Purpose:             

   To summarize risk prediction models (RPMs) in an understandable and appealing way.

Methods:

   Risk prediction models such as logistic regression and Cox proportional hazard regression, obtain a risk estimate in three steps: (i) multiply the value of each predictor by a coefficient, (ii) add these to obtain the linear predictor, (iii) apply a transformation to obtain the risk.  Summarizing RPM can therefore be done by representing these steps.  We propose the use of color bars to represent step (i).   Similar to nomograms, each predictor is represented by one bar, but the color encodes the value of the contribution to the linear predictor.  As such, the impact of the different predictors is notable in a glimpse.  The translation of the linear predictor to the estimated risk is also represented by a colored bar. 

Results:

   The proposed method is applied to the German Breast cancer Study Group data.  Figure 1 illustrates a cox model using age, the number of positive nodes and the tumor grade.  The effect of age is limited since the color corresponding to age hardly changes.  A larger effect is noted for the number of positive lymph nodes.  However, values larger than 20 only occur in 11 out of 686 cases and the effect might be overestimated by looking at the color bars alone.  It is therefore important to also look at the percentiles: the fifth and ninety-fifth percentile of the data have been added to the plot (vertical dashed lines). The grade of the tumor also contributes to the risk estimate.   

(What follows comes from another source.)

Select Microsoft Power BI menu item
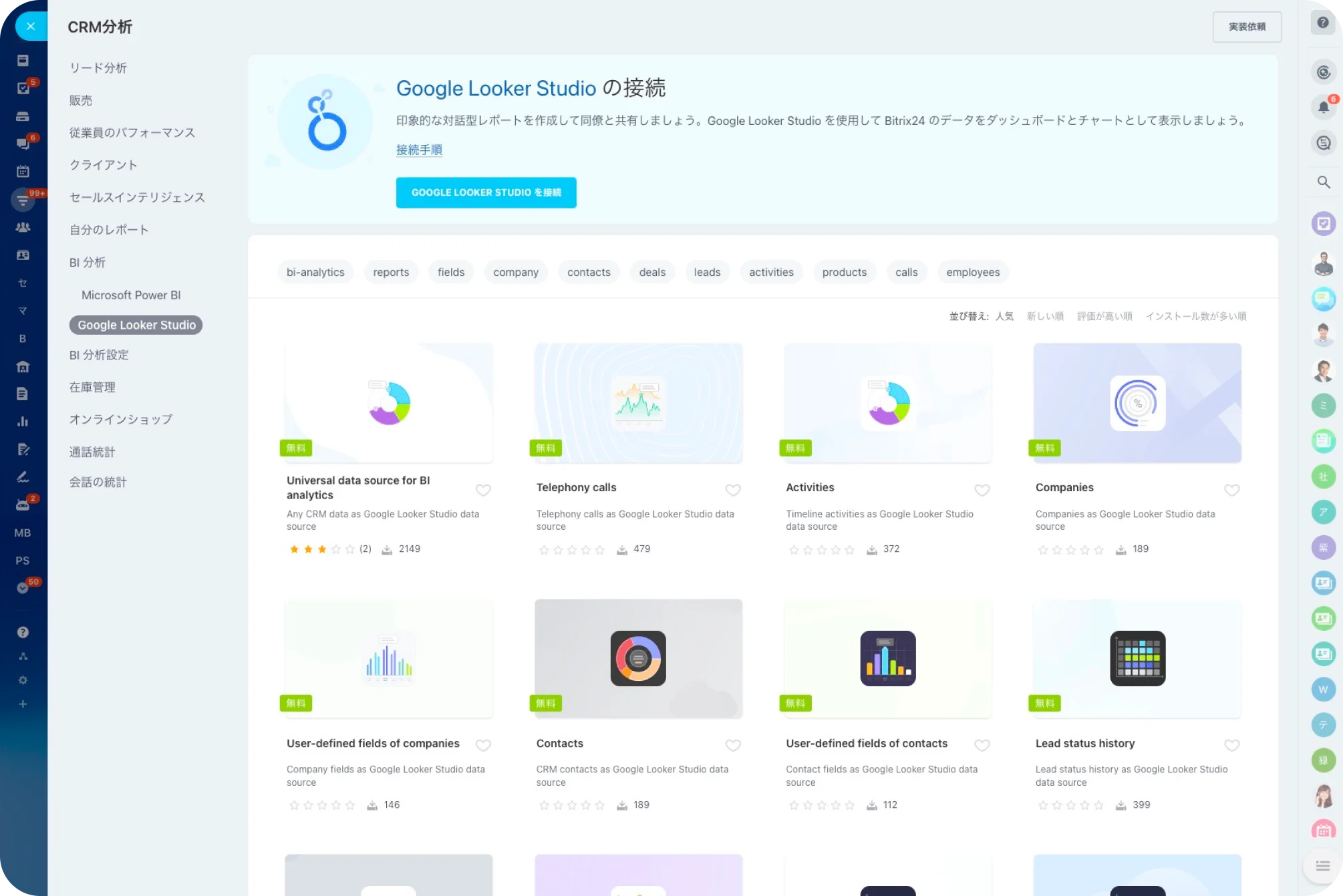 (x=131, y=295)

   The triangles illustrate the risk prediction for one specific patient: age 40, 5 positive nodes and a tumor grade of 2.  Age and the number of nodes have a very low contribution for this patient (≈0.2), whereas tumor grade has a higher contribution (≈0.8).  The score (i.e. the translated linear predictor) of ≈1.2 corresponds to a predicted 5-year survival of 0.46. 

Conclusions:

   The proposed method is able to represent a RPM in an appealing and understandable way.  Addition of percentiles enables to interpret the effects in function of the data and not to overestimate the effects.  Addition of patient predictor values and corresponding risk estimate visualizes the risk prediction process for this specific patient.